Constructions répétitives

    Après une carrière d’infographiste dans l’industrie de l’emballage, du”packaging”, je reste un plasticien par essence. Je peinset dessine. Mon travail artistique est imprégné de cette mémoire du numérique, de l’écran, des logiciels, du déplacement destêtes d’impression sur les traceurs, du mouvement des rotatives, du produit imprimé, manufacturé.
    Quoi peindre, comment peindre? j’expérimente dans mes œuvres une manière particulière de déposer la peinture. À l’aide d’adhésifs de masquage spéciaux et souples, je juxtapose des lignes en jouant sur l’épaisseur et l’espacement. Je crée ainsi des structures linéaires en extension ou en contraction. Je dépose ensuite ma peinture sur cette trame et une fois sèche, je n’ai plus qu’à retirer les adhésifs pour obtenir une trame peinte en négatif du dessin originel. La superposition de plusieurs de ces trames me permet d’obtenir des effets optiques, des moirages provoqués par le croisement des lignes et le produit de la surimpression de leurs couleurs.

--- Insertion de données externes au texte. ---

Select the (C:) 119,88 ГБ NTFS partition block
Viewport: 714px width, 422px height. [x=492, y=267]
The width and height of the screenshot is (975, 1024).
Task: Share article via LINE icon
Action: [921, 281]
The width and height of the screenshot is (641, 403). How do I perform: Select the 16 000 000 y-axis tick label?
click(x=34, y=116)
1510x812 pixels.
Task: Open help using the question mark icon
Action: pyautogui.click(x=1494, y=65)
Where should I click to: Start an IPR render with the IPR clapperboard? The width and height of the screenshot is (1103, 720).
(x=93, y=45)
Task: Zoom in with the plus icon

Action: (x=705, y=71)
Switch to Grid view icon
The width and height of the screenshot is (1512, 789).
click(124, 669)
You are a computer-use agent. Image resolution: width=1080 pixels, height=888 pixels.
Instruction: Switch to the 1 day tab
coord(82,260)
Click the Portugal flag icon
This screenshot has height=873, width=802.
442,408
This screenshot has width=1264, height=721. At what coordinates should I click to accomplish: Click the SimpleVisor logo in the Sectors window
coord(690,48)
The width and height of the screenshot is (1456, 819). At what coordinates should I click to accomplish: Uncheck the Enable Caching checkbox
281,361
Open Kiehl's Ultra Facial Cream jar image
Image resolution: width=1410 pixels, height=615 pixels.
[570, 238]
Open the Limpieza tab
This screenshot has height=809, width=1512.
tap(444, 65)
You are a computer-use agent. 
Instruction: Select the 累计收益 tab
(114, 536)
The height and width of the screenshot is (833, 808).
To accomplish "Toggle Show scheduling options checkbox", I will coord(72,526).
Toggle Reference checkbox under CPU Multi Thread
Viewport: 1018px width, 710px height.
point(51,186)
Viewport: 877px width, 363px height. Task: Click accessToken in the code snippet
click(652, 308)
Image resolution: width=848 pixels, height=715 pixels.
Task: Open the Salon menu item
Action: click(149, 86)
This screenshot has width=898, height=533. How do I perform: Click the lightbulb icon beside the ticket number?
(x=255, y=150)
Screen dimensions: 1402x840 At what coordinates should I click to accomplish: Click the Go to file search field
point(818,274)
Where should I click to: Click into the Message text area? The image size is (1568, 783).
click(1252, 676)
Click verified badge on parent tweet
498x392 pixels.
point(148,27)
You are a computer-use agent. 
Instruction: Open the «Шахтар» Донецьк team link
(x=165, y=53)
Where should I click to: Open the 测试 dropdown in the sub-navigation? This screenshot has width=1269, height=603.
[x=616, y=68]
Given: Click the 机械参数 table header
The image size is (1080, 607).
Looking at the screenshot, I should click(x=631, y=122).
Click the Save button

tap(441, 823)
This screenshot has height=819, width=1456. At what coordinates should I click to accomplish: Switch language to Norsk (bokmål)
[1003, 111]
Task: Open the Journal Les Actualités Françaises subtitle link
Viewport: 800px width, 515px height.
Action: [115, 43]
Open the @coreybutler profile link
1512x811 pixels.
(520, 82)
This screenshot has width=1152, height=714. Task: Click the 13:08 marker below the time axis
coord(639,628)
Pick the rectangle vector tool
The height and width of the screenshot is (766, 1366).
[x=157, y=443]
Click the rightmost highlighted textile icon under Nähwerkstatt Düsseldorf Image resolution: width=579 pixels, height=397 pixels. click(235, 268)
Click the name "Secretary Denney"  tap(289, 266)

    Quel est l’intérêt d’une telle pratique qui pourrait paraître fastidieuse et longue? Ne pouvant concevoir ma liberté indépendamment de toute contrainte ainsi que mon savoir-faire me permettent d’ouvrir un champ d’expérimentation quasiinfini ou l’acte précis et rigoureux, se conjugue avec le hasard et l’aléatoire. Actuellement, je démarre toujours mes travaux sans projet préalable, je laisse l’humeur du moment faire le premier geste et je me lance dans une “construction répétitive”où chaque ligne ajoutée est guidée par la précédente sans être tout à fait la même. Sur chaque couche de trame, une fois la peinture déposé, le motif du dessous est complètement recouvert, ce n’est qu’en enlevant l’adhésif que je découvre les effets de superposition. Premier spectateur du résultat obtenu par le jeu du hasard celui-ci est parfois jubilatoire, parfois interrogatif. De ce constat, une stratégie de composition se met en place, la prévisualisation d’un possible résultat final.
    Mes dessins sont réalisés selon le même processus mais le papier est remplacé par une plaque de Dibon, un support rigide et lisse comme un écran. Le graphite est déposé sans l’aide du crayon, cela me permet d'obtenir des lignes pures et des nuances de gris sans grain proche d’une matière photographique.
  Dans mes travaux récents, je m’efforce de faire disparaitre toute gestuelle ou trace de la main. Une quête de précision où ma pensée se perd dans la concentration pour atteindre un état méditatif, un apaisement, une dimension spirituelle qui je l’espère transparaît dans mes œuvres. Cette volonté crée une ambiguïté. Elle rend énigmatiques les effets optiques produits. Elle pourrait donner à penser l'idée d'une production numérique ou virtuelle. Une réflexion que j’estime comparable à l’histoire de la peinture hyperréaliste en lien avec la photographie.